Tu étais folle, Philinna, hier ? Qu’est-ce qu’il t’a pris pendant le souper ? Diphilos est venu me voir ce matin en pleurant et il m’a raconté tout ce qu’il avait eu à souffrir de toi. Tu t’es soûlée, tu t’es levée au milieu du repas en dansant quand il te le défendait, et après cela tu as donné un baiser à son ami Lamprias ; et comme il se fâchait, tu l’as quitté, tu es allé près de Lamprias, tu l’as pris dans tes bras, et Diphilos étouffait de colère à cause de cela. Et la nuit, je le sais, tu n’as pas couché avec lui ; tu l’as laissé pleurer et tu t’es étendue toute seule sur un lit voisin, en chantant pour lui faire de la peine.

philinna

Mais ce qu’il m’a fait, mère, il ne te l’a pas dit. Sans cela tu ne te mettrais pas du côté de cet insolent. Il m’a laissée pour aller causer avec Thaïs, la maîtresse de Lamprias qui n’était pas encore arrivé. Il vit que cela me faisait de la peine, que je lui faisais des signes, alors il prit Thaïs par le bout de l’oreille, il lui fit pencher la tête en arrière et lui donna un baiser si bien aspiré qu’elle ne pouvait plus décoller ses lèvres. Moi je pleurais, mais il se mit à rire, et à dire toutes sortes de choses à l’oreille de Thaïs, contre moi sans doute, car Thaïs riait en me regardant. Quand ils entendirent Lamprias entrer et qu’ils furent fatigués de se baiser l’un l’autre, j’allai me coucher avec Diphilos pour qu’il n’eût aucune excuse ensuite. Alors Thaïs se leva et dansa la première en montrant ses jambes jusqu’en haut comme si elle était seule à les avoir belles ! Quand elle s’arrêta, Lamprias ne dit rien, mais Diphilos vanta tant qu’il put son rythme et sa danse, disant comme son pied suivait bien la cithare, et comme sa jambe était belle, et dix mille autres choses, comme s’il parlait de la Sôsandra de Kalamis, et non de cette Thaïs, que tu connais bien et moi aussi puisque nous nous sommes baignées avec elle.
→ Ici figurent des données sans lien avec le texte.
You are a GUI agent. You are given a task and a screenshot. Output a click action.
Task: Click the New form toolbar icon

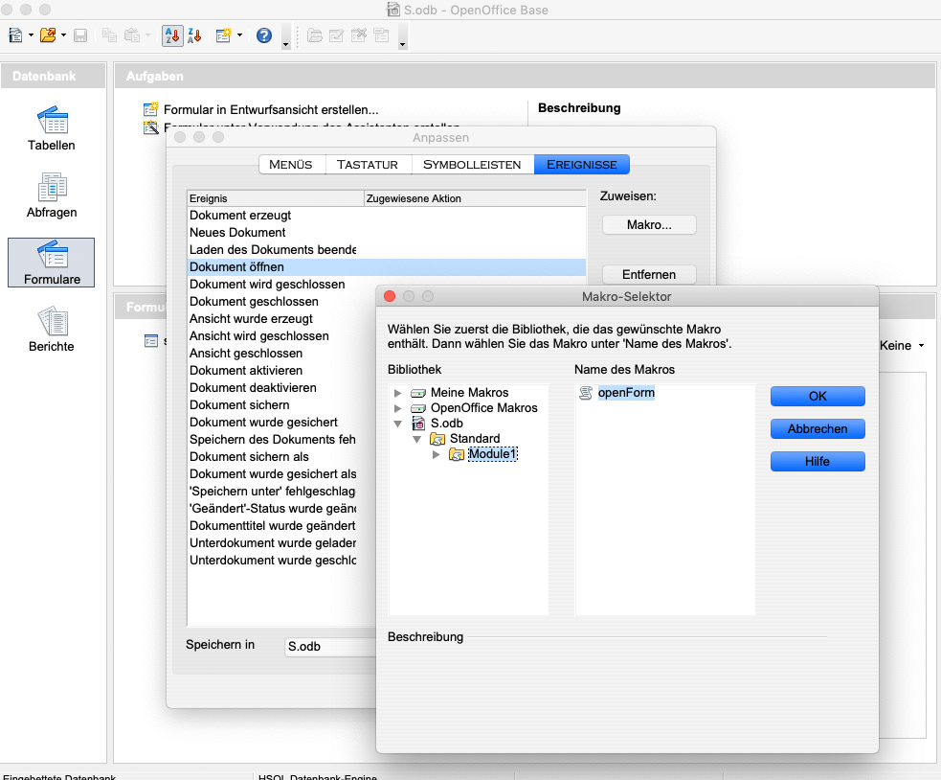(x=223, y=35)
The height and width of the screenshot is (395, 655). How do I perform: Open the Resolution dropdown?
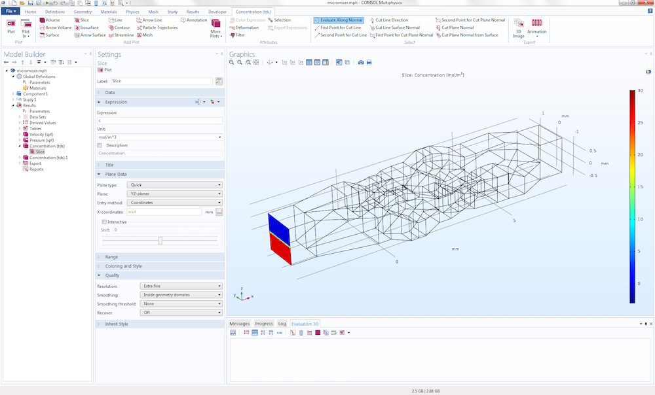181,286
Alors cette Thaïs se moqua de moi : « Si quelqu’une, dit-elle, n’était pas si honteuse d’avoir les jambes maigres, elle se lèverait aussi et danserait. » Que dirai-je, mère ? Je me suis levée et j’ai dansé. Que fallait-il faire ? Supporter cette moquerie au risque de la laisser croire, et permettre à Thaïs de régner sur le festin ?

la mère

Tu es trop ardente, ma fille. Il ne fallait pas prendre cela tant à cœur. Dis moi ce qui s’est passé après.

philinna

Tout le monde m’a félicitée, mais Diphilos seul s’est couché sur le dos, et a regardé le plafond, jusqu’au moment où je me suis arrêtée de fatigue.

la mère

Mais tes baisers à Lamprias, est-ce vrai ? as-tu quitté ton lit pour le prendre dans tes bras ?… Tu te tais ?… En effet, c’est impardonnable !

philinna

Je voulais lui rendre chagrin pour chagrin.

la mère

Ainsi tu n’as pas couché avec lui, et tu as chanté pendant qu’il pleurait ? Tu ne comprends donc pas, ma fille, que nous sommes pauvres, tu ne te rappelles plus tout ce que nous avons reçu de celui-là et comment nous aurions passé l’hiver dernier, si l’Aphrodite ne l’avait envoyé vers nous.

philinna

Quoi donc ? je supporterai d’être insultée par lui à cause de cela ?

la mère

Rage, mais ne te moque pas. Tu ne sais pas que les amants cessent d’aimer quand on se moque d’eux, et qu’ils s’en veulent à eux-mêmes ; tu as toujours été trop difficile pour celui-là. Prends garde que, selon le proverbe, nous ne cassions la corde pour l’avoir trop tendue.